Não se ponha também a culpa na larga abstenção do último pleito, que chegou a 27%, retirando da candidata vitoriosa a condição de majoritária no conjunto da população. Fernando Henrique foi reeleito em 1998 com uma abstenção de 36%. A abstenção foi de 26% na primeira eleição de Lula (2002) e de 25% em 2006.
“EU TENHO A FORÇA”
Importante foi a divisão entre os poderes. Fechadas as urnas, já se tinha claro, como diz o próprio Eduardo Cunha, que nunca um presidente foi tão minoritário no Legislativo. O Departamento Intersindical de Apoio Parlamentar avaliou imediatamente que havia sido eleito o Congresso mais conservador das últimas décadas. E essa marca não está especificamente na comparação da bancadas partidárias, embora também aí esteja refletida. A verdade é que o Congresso se constitui principalmente de bancadas de interesses, em particular dos interesses econômicos que asseguram as vitórias parlamentares.
Dilma teve diante de si no primeiro semestre do seu governo uma composição dessas bancadas, construída principalmente em torno do chamado BBB, as bancadas da Bíblia, da Bala e do Boi. Em outras palavras, os representantes de igrejas evangélicas, a bancada ruralista e os parlamentares eleitos pela indústria de armas e corporações policiais e militares. A isso se somam um outro B (a bancada da Bola, políticos eleitos com o apoio da CBF) e os que representam fortes interesses de setores empresariais, como empreiteiras, capital financeiro, empresários de educação e da saúde, entre outros.

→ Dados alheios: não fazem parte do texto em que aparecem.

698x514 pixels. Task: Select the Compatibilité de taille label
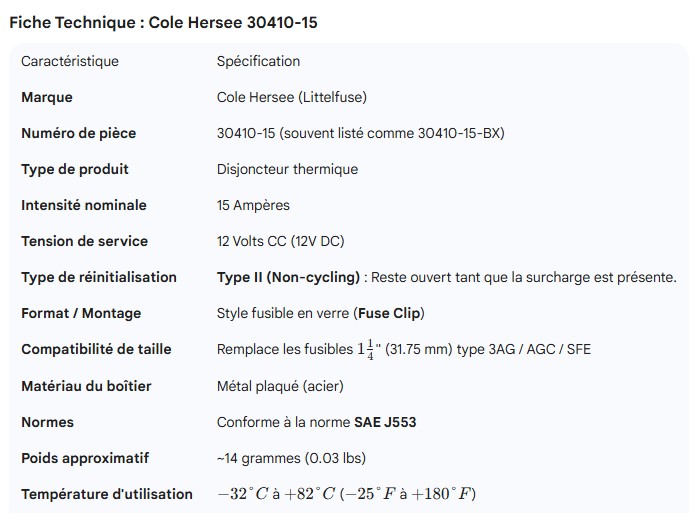(x=96, y=350)
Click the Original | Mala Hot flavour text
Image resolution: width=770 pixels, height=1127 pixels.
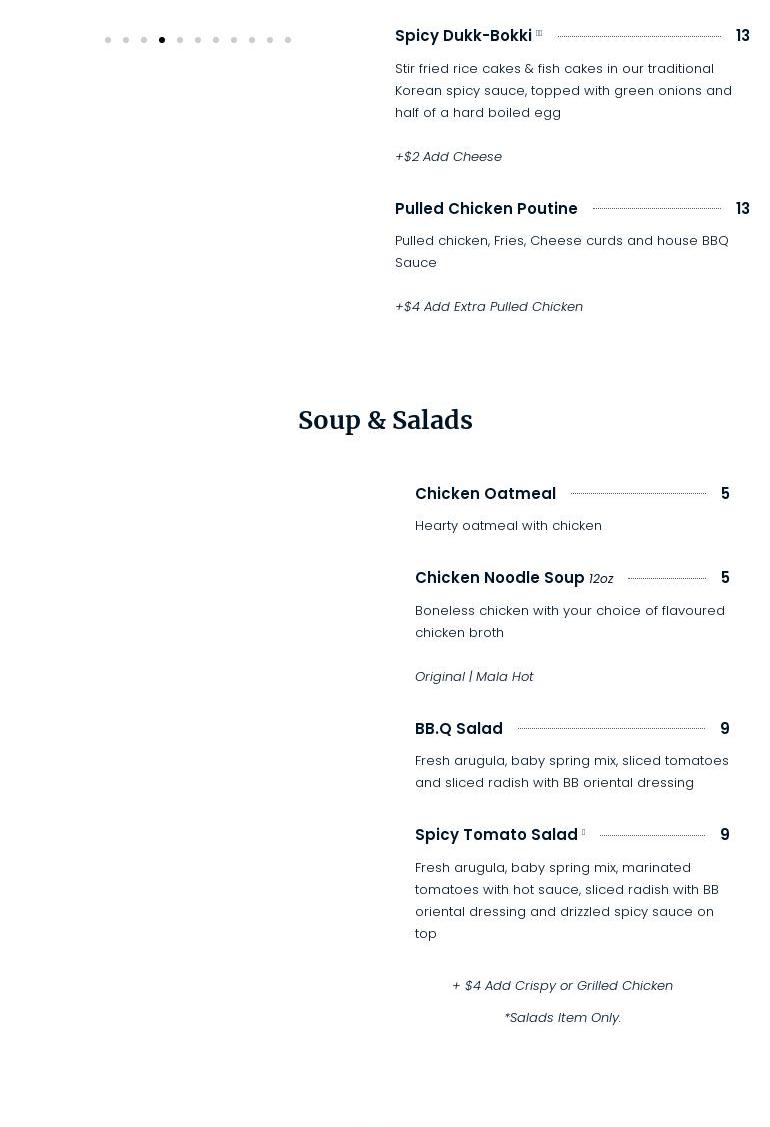click(474, 677)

Foi esse arranjo de forças que assegurou a aprovação na Câmara do projeto de lei da terceirização e a redução da maioridade penal. E o mais estarrecedor: justamente quando o País se debruça sobre um escândalo inquestionavelmente ligado a como se drenou recursos desviados por grandes empreiteiras para bancar campanhas políticas, a Câmara aprovou o financiamento empresarial dessas campanhas.
Foi a clareza com relação ao território em que pisava (e do respaldo que lhe era oferecido) que levou ao reiterado atrevimento do presidente da Câmara, determinado a deixar claro, para que ninguém ignorasse, o sentido do “quem manda agora sou eu”.
É claro que não vai mudar a composição do Congresso Nacional a partir do início do segundo semestre, mas já é significativo que se fragilize o poder de Eduardo Cunha. Afinal, ninguém tem dúvidas que dificilmente algum político trataria o meio parlamentar com tal desfaçatez. Essa é uma característica sua, a de quem cavalga uma quase maioria absoluta, constituída de políticos de baixo clero, que pouco se importam com a imagem de atuação parlamentar que projetem, até por terem a reeleição assegurada pelos seus orçamentos de campanha. Valores que, já se tem como claro, teriam sido assegurados na última disputa a cerca de uma centena deles justamente por Eduardo Cunha.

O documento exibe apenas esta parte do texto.